Saturday, December 4, 2021

Virtuous Victims

Jordan, Jillian J., and Maryam Kouchaki
Science Advances 7, no. 42 (October 15, 2021).


How do people perceive the moral character of victims? We find, across a range of transgressions, that people frequently see victims of wrongdoing as more moral than nonvictims who have behaved identically. Across 17 experiments (total n = 9676), we document this Virtuous Victim effect and explore the mechanisms underlying it. We also find support for the Justice Restoration Hypothesis, which proposes that people see victims as moral because this perception serves to motivate punishment of perpetrators and helping of victims, and people frequently face incentives to enact or encourage these “justice-restorative” actions. Our results validate predictions of this hypothesis and suggest that the Virtuous Victim effect does not merely reflect (i) that victims look good in contrast to perpetrators, (ii) that people are generally inclined to positively evaluate those who have suffered, or (iii) that people hold a genuine belief that victims tend to be people who behave morally.

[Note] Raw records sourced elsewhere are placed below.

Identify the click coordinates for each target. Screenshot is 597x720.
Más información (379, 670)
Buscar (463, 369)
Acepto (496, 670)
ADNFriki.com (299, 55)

Across 17 experiments (total n = 9676), we have documented and explored the Virtuous Victim effect. We find that victims are frequently seen as more virtuous than nonvictims—not because of their own behavior, but because others have mistreated them. We observe this effect across a range of moral transgressions and find evidence that it is not moderated by the victim’s (white versus black) race or gender. Humans ubiquitously—and perhaps increasingly (1, 2)—encounter narratives about immoral acts and their victims. By demonstrating that these narratives have the power to confer moral status, our results shed new light on the ways that victims are perceived by society.

We have also explored the boundaries of the Virtuous Victim effect and illuminated the mechanisms that underlie it. For example, we find that the Virtuous Victim effect may be especially likely to flow from victim narratives that describe a transgression’s perpetrator and are presented by a third-person narrator (or perhaps, more generally, a narrator who is unlikely to be doubted). We also find that the effect is specific to victims of immorality (i.e., it does not extend to accident victims) and to moral virtue (i.e., it does not extend equally to positive but nonmoral traits). Furthermore, the effect shapes perceptions of moral character but not predictions about moral behavior.

We have also evaluated several potential explanations for the Virtuous Victim effect. Ultimately, our results provide evidence for the Justice Restoration Hypothesis, which proposes that people see victims as virtuous because this perception serves to motivate punishment of perpetrators and helping of victims, and people frequently face incentives to enact or encourage these justice-restorative actions.